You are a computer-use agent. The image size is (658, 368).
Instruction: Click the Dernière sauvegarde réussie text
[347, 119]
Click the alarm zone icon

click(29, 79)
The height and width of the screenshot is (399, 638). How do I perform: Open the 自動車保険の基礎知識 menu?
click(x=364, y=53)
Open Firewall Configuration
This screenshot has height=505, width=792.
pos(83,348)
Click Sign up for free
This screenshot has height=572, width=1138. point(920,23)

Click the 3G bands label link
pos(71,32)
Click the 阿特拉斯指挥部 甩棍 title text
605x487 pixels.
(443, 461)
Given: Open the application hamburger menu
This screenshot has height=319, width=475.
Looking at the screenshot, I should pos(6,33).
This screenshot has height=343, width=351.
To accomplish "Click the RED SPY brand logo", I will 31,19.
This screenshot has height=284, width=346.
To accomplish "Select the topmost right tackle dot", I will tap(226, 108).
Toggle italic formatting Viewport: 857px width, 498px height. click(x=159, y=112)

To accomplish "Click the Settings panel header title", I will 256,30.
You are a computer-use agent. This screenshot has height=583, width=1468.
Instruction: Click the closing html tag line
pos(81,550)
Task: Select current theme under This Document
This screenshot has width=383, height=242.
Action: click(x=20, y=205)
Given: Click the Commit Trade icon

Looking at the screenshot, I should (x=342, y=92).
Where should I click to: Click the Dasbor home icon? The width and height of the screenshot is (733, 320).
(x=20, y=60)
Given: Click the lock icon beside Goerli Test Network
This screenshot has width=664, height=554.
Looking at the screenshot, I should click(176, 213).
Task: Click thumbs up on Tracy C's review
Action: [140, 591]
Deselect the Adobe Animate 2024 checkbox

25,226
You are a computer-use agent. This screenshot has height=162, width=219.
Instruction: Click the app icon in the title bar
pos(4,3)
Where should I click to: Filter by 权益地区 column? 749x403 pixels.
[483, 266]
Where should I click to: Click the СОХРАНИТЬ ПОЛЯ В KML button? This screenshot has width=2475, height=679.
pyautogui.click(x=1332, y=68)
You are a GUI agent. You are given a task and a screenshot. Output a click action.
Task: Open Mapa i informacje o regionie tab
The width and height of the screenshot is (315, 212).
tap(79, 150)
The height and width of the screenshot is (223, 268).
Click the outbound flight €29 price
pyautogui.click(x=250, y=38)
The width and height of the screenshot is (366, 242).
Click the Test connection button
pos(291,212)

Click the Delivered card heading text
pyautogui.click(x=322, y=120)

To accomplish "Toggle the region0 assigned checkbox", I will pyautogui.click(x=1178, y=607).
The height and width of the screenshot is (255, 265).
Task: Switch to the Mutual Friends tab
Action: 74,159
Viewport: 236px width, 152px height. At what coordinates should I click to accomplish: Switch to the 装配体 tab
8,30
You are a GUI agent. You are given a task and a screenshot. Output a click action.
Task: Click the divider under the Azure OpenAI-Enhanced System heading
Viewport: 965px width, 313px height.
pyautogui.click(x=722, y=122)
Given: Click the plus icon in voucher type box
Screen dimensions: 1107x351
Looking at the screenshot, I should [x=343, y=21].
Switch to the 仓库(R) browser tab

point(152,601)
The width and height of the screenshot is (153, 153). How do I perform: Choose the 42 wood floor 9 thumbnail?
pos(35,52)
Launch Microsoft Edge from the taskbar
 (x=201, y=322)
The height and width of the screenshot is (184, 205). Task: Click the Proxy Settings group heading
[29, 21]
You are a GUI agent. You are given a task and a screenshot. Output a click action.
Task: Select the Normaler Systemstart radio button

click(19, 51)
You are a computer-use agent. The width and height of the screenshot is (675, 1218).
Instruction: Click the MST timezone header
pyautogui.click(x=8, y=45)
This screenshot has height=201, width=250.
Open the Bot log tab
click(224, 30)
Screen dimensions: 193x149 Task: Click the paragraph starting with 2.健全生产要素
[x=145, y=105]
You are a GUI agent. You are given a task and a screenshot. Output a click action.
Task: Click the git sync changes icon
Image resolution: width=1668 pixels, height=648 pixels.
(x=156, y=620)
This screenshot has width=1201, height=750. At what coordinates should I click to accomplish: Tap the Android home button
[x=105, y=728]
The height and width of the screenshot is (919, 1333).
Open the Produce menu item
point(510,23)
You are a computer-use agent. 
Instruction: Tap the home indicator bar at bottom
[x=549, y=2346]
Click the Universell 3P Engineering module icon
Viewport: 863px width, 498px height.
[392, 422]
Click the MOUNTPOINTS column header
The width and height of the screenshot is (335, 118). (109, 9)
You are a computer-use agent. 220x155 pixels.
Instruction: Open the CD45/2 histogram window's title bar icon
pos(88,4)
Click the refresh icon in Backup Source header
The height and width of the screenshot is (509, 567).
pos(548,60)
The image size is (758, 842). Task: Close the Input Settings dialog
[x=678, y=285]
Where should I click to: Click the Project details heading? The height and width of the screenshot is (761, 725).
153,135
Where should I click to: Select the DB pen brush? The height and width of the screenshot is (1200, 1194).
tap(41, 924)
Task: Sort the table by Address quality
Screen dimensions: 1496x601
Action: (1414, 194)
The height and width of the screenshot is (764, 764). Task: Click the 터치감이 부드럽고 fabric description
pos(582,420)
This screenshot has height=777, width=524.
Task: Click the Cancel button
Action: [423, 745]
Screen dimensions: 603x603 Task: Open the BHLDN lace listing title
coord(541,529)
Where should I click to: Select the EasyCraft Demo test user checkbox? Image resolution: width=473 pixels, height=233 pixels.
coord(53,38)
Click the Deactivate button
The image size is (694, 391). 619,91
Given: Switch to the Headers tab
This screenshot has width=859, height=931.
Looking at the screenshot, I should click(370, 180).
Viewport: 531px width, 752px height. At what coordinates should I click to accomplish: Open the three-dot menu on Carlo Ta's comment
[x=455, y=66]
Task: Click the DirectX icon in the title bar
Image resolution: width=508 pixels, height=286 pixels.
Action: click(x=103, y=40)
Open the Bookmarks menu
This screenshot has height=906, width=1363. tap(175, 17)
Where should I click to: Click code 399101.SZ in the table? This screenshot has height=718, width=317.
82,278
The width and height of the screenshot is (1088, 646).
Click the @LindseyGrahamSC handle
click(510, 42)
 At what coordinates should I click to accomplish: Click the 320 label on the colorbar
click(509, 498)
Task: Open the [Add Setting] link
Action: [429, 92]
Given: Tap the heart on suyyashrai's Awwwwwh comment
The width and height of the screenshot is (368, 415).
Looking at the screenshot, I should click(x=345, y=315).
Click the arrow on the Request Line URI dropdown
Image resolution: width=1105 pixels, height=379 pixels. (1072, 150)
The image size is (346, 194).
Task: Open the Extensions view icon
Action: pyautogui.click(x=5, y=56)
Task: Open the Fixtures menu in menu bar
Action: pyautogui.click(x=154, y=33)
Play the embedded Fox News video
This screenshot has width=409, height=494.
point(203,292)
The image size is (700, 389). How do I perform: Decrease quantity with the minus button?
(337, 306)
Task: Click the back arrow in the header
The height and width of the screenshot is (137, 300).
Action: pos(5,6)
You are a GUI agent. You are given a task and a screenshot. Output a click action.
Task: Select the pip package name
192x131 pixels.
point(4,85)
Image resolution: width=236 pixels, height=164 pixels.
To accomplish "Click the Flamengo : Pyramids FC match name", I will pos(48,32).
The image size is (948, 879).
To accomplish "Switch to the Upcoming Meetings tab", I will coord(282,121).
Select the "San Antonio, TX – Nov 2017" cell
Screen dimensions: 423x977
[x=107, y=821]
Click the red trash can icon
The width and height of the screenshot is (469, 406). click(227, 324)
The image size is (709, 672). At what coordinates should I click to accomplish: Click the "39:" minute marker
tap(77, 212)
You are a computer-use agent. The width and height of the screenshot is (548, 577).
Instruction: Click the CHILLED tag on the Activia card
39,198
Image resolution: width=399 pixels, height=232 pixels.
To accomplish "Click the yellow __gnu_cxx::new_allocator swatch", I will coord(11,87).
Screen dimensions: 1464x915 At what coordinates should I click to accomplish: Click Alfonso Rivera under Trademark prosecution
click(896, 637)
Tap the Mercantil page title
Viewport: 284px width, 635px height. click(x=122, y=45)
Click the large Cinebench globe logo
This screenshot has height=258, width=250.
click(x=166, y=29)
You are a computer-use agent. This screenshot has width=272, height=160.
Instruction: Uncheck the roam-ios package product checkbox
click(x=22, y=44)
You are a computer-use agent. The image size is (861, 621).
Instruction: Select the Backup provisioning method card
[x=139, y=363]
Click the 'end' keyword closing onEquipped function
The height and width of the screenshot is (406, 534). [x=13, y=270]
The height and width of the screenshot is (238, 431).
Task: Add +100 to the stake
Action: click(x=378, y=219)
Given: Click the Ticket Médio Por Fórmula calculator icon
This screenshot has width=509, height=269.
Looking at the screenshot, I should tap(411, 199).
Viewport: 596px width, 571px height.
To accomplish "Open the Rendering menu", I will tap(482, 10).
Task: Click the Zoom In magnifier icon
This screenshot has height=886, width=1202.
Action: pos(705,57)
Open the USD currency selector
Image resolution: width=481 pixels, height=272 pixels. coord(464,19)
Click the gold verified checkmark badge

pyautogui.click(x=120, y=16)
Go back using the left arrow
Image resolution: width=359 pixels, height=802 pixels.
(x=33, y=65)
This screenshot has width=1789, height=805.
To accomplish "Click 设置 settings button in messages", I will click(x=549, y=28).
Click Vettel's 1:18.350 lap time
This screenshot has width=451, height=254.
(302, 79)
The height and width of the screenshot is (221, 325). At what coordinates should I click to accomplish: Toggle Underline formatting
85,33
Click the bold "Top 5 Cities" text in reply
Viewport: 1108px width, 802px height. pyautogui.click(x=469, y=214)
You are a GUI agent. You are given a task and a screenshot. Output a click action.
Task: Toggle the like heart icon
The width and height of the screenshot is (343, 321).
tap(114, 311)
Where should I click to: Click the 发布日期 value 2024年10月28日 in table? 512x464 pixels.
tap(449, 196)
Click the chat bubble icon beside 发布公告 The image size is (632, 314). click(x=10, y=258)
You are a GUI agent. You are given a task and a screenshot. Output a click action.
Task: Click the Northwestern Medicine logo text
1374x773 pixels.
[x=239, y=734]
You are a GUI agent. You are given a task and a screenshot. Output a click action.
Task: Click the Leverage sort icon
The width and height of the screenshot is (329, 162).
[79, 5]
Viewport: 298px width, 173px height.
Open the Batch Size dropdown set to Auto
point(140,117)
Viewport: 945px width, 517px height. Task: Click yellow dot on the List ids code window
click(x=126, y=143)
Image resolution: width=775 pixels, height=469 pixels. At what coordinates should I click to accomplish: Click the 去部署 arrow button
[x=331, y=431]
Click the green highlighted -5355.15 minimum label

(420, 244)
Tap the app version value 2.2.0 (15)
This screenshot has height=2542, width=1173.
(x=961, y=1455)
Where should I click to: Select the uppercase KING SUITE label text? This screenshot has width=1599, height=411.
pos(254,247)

* * * * * * * * *

| Your objective |
Only one number is wanted: how many lines of the listing above hold the word "logo".

| Solution for this task |
3